SSH3 is a new, faster SSH protocol built on top of HTTP/3 (QUIC + TLS 1.3). It offers several key advantages over classic SSH such as: Faster session setup, Supports modern authentication methods like OAuth 2.0 and OpenID Connect, alongside traditional methods, enhanced security by being invisible to port scanning attacks, and more.

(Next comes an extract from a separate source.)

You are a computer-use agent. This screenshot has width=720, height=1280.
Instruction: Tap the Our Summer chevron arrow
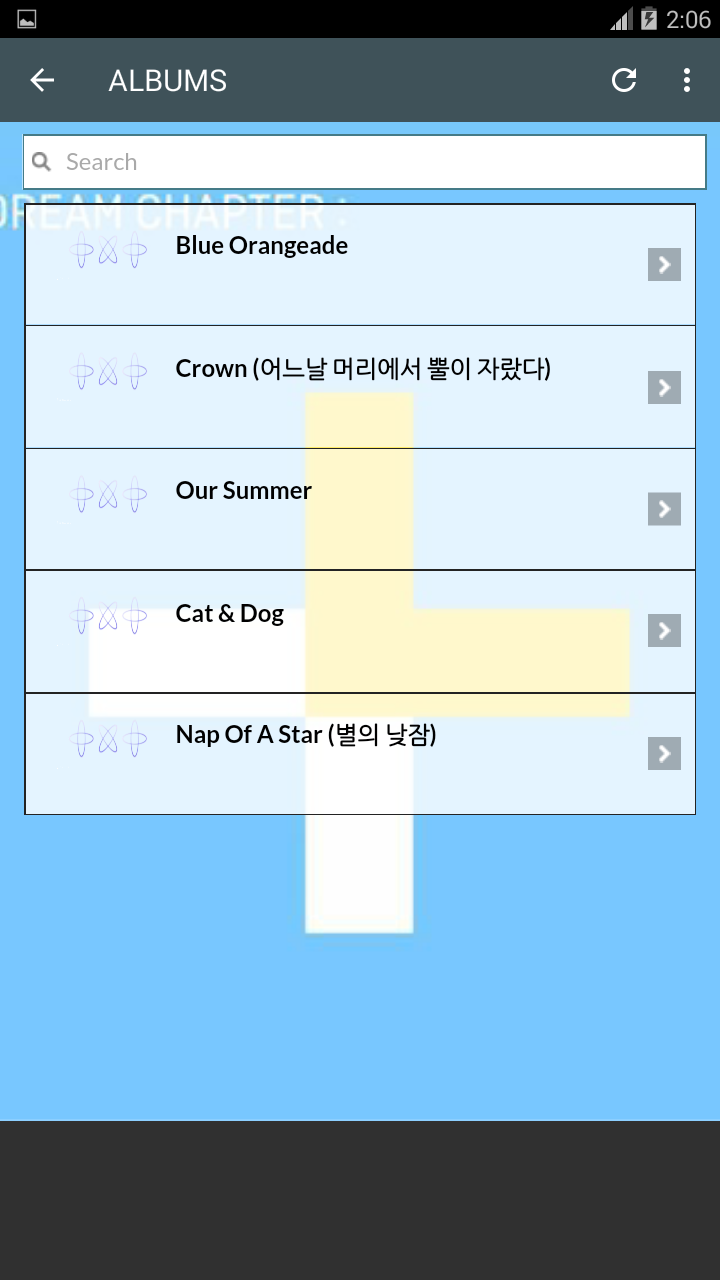pos(664,509)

https://github.com/francoismichel/ssh3

GitHub - francoismichel/ssh3: SSH3: faster and rich secure shell using HTTP/3, checkout our article here: https://arxiv.org/abs/2312.08396 and our Internet-Draft: https://datatracker.ietf.org/doc/draft-michel-ssh3/

SSH3: faster and rich secure shell using HTTP/3, checkout our article here: https://arxiv.org/abs/2312.08396 and our Internet-Draft: https://datatracker.ietf.org/doc/draft-michel-ssh3/ - francoismi...

GitHub
@nixCraft this piqued my interest, but I came to realize:
This seems stalled and hasn't seen development. The IETF draft expired. https://datatracker.ietf.org/doc/draft-michel-remote-terminal-http3/
Also it's not SSH in the classic sense and they were working on a final name.
Finally, clearly marked as not production ready.
Remote terminal over HTTP/3 connections

The secure shell (SSH) traditionally offers its secure services over an insecure network using the TCP transport protocol. This document defines mechanisms to access remote terminals by running the SSH Connection protocol over HTTP/3 using Extended CONNECT. Remote terminals over HTTP/3 enables additional benefits such as the scalability offered by HTTP multiplexing, relying on TLS for secure channel establishment leveraging X.509 certificates, HTTP Authentication schemes for client and server authentication, UDP port forwarding and stronger resilience against packet injection attacks and middlebox interference.

IETF Datatracker
@nixCraft Dug a little bit deeper. The project seems to have dropped dead at the exact time the main person behind it switched from PhD at university to working for Apple.
This thing is not going anywhere.
@nixCraft While I think that ssh might need some work here and there, I do not think we need to make session setup faster. Probably in half the cases ssh is used to get an interactive shell. Whether that takes 10ms or 100ms doesn't really matter, layer 8 will still be the limiting element. As for scripts running stuff on remote machines. There it might be useful. But even then, I don't think that many people are limited by the time needed to setup a connection.
@attilakinali @nixCraft besides, it is pretty easy to tweak (disable what you do bot use) ciphers, protocols, features, etc. to make proper ssh go faster.
@nixCraft Whatever happened to Mosh?

@nixCraft

Reinventing the wheel is the new hobby....

@nixCraft this sounds cool. But with the latest commit 1 year ago and the latest release 2 years ago... Well... I don't feel confident trying it even in my lab.
@nixCraft Also featured: Insanely expanded attack surface!